## begin DOCUMENT EXTRACT

Not a bad omen. I'm afraid it sometimes takes a few weeks, but once they get yours to the top of the pile it will fly. 

Yip - beer always helps


----------



## Ginith9

Yummy beer 

I see all my locations are out of whack. 

We were in the Falklands, we were (back in 2009) thinking of Aus. Were now in Scotland thinking/trying NZ for the second time. Odd, i know! 

The reason why i am jumpy is that in 2009 (when things were different) we had our EOI selected and 15 days later it was deselected. 

Clearly things are different now, but still it does make one bulk a little.

I hope your right, and were just in the pile along with all the other poor peeps. :fingerscrossed::fingerscrossed:


----------



## ajay.lele83

Ginith9 said:


> Yummy beer
> 
> I see all my locations are out of whack.
> 
> We were in the Falklands, we were (back in 2009) thinking of Aus. Were now in Scotland thinking/trying NZ for the second time. Odd, i know!
> 
> The reason why i am jumpy is that in 2009 (when things were different) we had our EOI selected and 15 days later it was deselected.
> 
> Clearly things are different now, but still it does make one bulk a little.
> 
> I hope your right, and were just in the pile along with all the other poor peeps. :fingerscrossed::fingerscrossed:


Hi,

I have been too waiting for some good news, interestingly i am from india and my EOI is assigned to London branch..... strange??


----------



## escapedtonz

ajay.lele83 said:


> Hi,
> 
> I have been too waiting for some good news, interestingly i am from india and my EOI is assigned to London branch..... strange??


Yes you would think this is strange but Immigration pass EOI's and applications around as situation normal.
Just been reading that all Residency Applications under Skilled Migrant category from India are forwarded to the Beijing branch (China) for consideration.
lane:


----------



## Ginith9

Quick question for those who might know. Will the online status change from "selected" to "successful" first and then email or will it be email first then online from the London branch.


----------



## ajay.lele83

Ginith9 said:


> Quick question for those who might know. Will the online status change from "selected" to "successful" first and then email or will it be email first then online from the London branch.


Hi,

I think it will be 'Decision Successful' from 'Selected' and then 'ITA Pending'.


----------



## Ginith9

I just checed my EOI online by pressing the print icon and the date modified has now been changed to todays date. I check it every day and its never done that before? Wonder what that means.


----------



## ajay.lele83

Ginith9 said:


> I just checed my EOI online by pressing the print icon and the date modified has now been changed to todays date. I check it every day and its never done that before? Wonder what that means.

## end DOCUMENT EXTRACT
## begin PROVIDED DATA

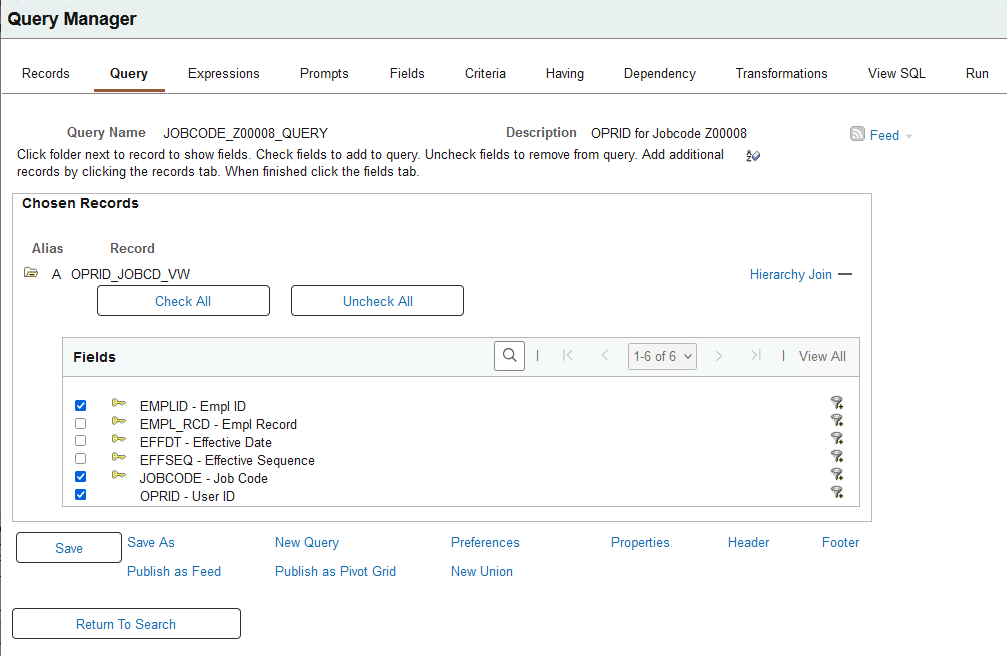This screenshot has width=1007, height=656.
Task: Switch to the View SQL tab
Action: 896,73
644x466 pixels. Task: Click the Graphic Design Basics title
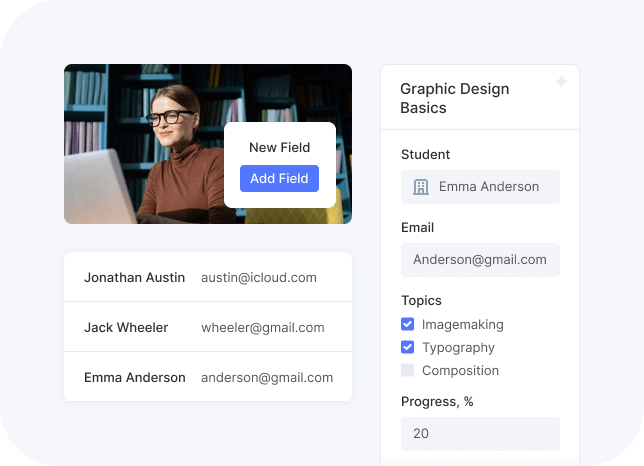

## end PROVIDED DATA

__BRIEF 1__:
Answer these questions using the forum thread about the NZ EOI:
(a) In 2009, how many days after Ginith9's EOI was selected was it deselected?
(b) According to escapedtonz, to which branch are Skilled Migrant residency applications from India forwarded?
(c) Which status does ajay.lele83 expect to come after 'Decision Successful'?
__BRIEF 2__:
Write the next part of the forum thread about the NZ EOI, starting after the last line shown.

__FINAL ANSWER 1__:
(a) 15 days
(b) The Beijing branch (China)
(c) 'ITA Pending'

__FINAL ANSWER 2__:
Hi,

that certainly means a good news as your EOI has been assigned to someone for intial evaluation.:clap2:


----------



## Ginith9

It was assessed and declined. They went through application and changed 150 points to 85!!

They refused to accept hubbys UK trade certificate at 40 points which was wrong, and they took off 10 points for my family in NZ (Sister and Father) again wrong.

After assessment i should have had 135 points - because the argument about work experience is one i am aware off comparable market and all but i still had to put everything down as they say. 

So there you go guys, what should have been really clear cut has now turned to custard. 

Onwards and upwards!!


----------



## ajay.lele83

Ginith9 said:


> It was assessed and declined. They went through application and changed 150 points to 85!!
> 
> They refused to accept hubbys UK trade certificate at 40 points which was wrong, and they took off 10 points for my family in NZ (Sister and Father) again wrong.
> 
> After assessment i should have had 135 points - because the argument about work experience is one i am aware off comparable market and all but i still had to put everything down as they say.
> 
> So there you go guys, what should have been really clear cut has now turned to custard.
> 
> Onwards and upwards!!


Was it assessed today? so quickly , you said the modified date changed just yesterday?


----------



## Ginith9

This morning i think. London branch though and its 10 here.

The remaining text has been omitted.